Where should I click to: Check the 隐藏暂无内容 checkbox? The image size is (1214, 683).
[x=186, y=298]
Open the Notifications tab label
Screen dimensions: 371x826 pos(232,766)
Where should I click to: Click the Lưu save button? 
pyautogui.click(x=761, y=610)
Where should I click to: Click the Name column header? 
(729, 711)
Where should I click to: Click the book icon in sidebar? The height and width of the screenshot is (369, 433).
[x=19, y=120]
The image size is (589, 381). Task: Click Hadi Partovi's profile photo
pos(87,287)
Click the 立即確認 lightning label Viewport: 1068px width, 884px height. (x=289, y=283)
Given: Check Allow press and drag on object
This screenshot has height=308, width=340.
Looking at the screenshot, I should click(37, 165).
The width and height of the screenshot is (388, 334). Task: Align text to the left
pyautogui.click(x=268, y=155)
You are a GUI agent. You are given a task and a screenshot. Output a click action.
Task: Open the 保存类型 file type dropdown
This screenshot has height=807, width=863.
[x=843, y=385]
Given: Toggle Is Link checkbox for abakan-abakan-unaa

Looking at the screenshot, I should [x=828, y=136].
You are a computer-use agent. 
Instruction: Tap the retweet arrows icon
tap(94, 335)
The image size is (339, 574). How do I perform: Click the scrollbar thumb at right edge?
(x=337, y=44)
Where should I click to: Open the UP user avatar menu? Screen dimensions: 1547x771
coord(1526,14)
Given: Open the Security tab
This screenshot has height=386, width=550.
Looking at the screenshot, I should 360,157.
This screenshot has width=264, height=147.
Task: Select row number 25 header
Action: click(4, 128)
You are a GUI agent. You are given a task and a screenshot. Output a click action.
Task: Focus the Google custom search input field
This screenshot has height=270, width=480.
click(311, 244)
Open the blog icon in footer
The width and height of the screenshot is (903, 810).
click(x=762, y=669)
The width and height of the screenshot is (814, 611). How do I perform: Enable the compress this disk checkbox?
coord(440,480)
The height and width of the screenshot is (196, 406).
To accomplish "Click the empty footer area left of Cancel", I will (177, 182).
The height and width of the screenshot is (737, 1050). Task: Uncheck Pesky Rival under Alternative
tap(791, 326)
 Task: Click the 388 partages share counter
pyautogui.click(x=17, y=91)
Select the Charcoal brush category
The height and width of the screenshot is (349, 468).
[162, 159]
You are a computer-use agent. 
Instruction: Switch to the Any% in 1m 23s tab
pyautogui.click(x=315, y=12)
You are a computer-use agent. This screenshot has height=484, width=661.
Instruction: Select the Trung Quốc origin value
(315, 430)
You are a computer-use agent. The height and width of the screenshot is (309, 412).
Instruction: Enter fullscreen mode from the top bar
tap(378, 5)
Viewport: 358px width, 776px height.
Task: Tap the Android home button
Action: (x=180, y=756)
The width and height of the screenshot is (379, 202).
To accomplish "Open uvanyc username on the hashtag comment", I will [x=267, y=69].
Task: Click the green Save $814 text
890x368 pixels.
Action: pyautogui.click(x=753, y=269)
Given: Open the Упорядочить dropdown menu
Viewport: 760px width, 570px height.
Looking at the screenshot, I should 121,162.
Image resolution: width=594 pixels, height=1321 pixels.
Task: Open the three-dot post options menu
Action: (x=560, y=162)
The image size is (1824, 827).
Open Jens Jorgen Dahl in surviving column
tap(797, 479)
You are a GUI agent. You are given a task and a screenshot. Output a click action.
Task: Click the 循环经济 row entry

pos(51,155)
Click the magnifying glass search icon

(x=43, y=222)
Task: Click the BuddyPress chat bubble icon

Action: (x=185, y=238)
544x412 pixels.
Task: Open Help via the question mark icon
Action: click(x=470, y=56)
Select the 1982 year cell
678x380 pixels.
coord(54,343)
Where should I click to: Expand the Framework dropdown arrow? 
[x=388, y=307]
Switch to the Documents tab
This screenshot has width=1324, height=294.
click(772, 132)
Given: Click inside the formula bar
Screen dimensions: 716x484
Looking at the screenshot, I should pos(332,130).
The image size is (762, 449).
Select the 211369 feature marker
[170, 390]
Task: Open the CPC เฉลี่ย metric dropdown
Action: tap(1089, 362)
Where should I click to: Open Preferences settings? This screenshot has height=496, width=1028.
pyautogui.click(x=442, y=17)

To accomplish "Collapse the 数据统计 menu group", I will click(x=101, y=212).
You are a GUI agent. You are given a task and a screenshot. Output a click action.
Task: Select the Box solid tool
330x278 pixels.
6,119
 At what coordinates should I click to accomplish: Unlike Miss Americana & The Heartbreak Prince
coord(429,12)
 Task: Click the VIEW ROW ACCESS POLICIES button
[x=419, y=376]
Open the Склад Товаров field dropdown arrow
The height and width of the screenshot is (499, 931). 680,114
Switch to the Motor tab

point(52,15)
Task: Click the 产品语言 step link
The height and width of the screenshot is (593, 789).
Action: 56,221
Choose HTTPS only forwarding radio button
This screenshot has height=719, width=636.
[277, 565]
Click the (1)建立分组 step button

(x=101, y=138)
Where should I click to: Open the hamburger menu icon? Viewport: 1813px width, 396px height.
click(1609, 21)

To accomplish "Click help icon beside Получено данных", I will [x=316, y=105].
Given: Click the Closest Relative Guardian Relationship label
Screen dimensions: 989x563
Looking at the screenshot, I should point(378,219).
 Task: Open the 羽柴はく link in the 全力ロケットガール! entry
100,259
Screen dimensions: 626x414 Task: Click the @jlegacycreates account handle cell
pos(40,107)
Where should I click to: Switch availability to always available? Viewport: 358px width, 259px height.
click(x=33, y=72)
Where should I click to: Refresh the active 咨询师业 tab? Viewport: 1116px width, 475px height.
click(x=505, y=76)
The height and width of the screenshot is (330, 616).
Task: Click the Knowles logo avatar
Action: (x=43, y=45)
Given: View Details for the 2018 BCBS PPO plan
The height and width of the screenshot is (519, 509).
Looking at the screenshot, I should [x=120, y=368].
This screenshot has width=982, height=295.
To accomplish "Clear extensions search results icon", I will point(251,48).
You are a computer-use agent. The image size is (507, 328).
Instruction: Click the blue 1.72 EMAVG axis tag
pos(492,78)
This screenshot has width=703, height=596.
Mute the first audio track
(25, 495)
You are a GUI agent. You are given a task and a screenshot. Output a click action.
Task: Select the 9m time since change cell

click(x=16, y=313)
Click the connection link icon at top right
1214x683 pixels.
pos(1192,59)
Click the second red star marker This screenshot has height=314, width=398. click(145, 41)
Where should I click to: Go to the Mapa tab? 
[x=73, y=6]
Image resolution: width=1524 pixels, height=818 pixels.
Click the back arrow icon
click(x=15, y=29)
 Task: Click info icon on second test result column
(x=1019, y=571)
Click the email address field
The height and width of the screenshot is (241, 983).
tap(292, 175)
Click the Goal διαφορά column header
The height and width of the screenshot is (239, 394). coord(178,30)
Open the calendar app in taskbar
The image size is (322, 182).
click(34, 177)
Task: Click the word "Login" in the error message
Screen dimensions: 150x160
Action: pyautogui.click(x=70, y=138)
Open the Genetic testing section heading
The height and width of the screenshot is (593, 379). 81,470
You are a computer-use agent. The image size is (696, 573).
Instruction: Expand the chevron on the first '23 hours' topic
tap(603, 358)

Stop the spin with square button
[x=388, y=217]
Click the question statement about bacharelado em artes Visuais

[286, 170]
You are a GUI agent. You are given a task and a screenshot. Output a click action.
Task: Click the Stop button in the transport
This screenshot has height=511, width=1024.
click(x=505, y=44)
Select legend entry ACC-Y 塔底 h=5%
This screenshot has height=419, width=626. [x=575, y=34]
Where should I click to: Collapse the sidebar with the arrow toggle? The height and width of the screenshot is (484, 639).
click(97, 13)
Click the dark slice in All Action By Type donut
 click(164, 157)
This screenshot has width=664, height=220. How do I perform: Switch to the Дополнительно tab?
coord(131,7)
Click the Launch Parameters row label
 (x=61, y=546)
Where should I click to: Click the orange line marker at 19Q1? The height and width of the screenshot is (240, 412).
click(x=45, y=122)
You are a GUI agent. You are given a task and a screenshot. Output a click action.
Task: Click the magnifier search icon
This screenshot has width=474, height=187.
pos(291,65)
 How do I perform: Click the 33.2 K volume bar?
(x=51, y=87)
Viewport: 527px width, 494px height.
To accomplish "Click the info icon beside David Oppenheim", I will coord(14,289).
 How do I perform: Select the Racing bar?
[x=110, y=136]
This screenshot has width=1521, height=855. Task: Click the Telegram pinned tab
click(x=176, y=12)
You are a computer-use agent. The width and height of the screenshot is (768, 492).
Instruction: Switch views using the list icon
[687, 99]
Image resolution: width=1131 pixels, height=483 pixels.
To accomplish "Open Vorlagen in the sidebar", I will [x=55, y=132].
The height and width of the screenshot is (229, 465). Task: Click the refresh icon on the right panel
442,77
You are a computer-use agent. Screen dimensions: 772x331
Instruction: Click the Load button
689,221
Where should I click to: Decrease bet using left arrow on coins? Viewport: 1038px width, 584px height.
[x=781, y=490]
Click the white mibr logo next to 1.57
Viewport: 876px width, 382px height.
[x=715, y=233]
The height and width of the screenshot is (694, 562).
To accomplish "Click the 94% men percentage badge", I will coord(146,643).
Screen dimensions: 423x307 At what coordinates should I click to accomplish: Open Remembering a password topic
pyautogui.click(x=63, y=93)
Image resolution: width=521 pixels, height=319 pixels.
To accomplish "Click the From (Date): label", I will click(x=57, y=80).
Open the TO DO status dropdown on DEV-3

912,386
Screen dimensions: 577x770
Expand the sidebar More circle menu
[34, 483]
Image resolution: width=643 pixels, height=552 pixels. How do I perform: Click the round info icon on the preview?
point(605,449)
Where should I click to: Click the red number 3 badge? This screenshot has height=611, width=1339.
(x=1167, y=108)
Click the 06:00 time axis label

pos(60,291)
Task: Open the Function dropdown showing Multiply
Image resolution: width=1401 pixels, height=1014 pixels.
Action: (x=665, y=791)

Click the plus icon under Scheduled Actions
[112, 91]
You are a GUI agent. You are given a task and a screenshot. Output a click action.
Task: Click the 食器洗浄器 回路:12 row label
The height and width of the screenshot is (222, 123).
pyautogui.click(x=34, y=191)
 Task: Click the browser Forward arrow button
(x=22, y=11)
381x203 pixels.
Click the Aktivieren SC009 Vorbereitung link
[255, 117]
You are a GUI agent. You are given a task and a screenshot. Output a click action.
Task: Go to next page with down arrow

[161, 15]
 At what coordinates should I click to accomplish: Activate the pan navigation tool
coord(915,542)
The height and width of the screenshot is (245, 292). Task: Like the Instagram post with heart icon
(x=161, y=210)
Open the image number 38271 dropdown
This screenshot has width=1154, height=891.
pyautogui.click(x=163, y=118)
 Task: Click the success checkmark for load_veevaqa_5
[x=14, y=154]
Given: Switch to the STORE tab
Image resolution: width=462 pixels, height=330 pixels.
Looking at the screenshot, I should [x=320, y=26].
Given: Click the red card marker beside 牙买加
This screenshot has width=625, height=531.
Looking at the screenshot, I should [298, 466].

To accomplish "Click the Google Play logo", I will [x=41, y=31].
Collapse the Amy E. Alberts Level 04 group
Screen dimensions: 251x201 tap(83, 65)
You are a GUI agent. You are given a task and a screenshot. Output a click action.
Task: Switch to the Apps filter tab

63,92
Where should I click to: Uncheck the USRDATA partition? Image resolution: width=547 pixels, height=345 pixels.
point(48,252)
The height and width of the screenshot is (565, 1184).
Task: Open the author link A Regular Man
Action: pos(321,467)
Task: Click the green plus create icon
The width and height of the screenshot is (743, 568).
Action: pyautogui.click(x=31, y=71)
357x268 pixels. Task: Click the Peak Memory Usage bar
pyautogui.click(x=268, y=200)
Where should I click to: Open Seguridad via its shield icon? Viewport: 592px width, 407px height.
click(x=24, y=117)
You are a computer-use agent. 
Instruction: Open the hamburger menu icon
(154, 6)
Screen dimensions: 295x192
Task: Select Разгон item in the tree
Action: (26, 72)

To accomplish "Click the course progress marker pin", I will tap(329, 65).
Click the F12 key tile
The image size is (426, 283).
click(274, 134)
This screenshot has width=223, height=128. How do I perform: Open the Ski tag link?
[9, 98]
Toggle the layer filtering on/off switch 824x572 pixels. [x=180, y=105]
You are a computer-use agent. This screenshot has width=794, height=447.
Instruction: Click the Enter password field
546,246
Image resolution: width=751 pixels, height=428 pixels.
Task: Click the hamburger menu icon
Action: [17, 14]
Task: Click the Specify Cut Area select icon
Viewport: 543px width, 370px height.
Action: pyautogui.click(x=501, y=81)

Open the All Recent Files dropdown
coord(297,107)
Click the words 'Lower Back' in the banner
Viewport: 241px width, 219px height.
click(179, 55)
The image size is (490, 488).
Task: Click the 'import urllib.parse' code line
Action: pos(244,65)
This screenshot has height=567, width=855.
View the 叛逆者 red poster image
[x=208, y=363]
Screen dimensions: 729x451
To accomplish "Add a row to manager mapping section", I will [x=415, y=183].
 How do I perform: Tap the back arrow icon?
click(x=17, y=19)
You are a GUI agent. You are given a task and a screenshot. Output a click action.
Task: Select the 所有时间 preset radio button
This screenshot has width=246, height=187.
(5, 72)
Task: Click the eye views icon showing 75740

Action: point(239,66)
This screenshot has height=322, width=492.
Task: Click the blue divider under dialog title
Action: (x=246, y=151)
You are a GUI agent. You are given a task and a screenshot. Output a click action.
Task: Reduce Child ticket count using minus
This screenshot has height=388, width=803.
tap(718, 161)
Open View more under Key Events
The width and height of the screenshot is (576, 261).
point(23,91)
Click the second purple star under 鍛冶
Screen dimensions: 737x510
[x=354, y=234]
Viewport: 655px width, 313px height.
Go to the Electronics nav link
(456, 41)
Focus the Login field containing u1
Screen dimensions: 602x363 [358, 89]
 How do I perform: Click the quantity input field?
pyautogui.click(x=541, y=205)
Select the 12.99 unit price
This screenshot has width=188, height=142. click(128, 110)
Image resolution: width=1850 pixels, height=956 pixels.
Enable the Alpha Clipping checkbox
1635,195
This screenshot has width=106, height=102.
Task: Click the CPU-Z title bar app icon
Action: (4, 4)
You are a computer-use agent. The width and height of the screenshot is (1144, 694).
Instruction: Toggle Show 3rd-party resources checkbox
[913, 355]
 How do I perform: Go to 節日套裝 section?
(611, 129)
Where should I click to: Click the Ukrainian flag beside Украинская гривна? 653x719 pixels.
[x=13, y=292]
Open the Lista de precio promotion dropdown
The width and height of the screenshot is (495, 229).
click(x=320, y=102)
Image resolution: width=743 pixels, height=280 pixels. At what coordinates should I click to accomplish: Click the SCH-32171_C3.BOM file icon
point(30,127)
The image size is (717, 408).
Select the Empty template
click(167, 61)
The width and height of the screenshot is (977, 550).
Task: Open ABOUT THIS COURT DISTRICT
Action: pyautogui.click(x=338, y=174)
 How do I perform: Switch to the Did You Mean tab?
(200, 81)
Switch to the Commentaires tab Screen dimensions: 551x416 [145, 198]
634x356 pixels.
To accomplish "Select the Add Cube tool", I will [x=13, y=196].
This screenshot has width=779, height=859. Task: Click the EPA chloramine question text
============
Goal of the exercise: Return from the data every line that holds "green".

Reply:
Task: Click the green Save $814 text
Task: Click the green plus create icon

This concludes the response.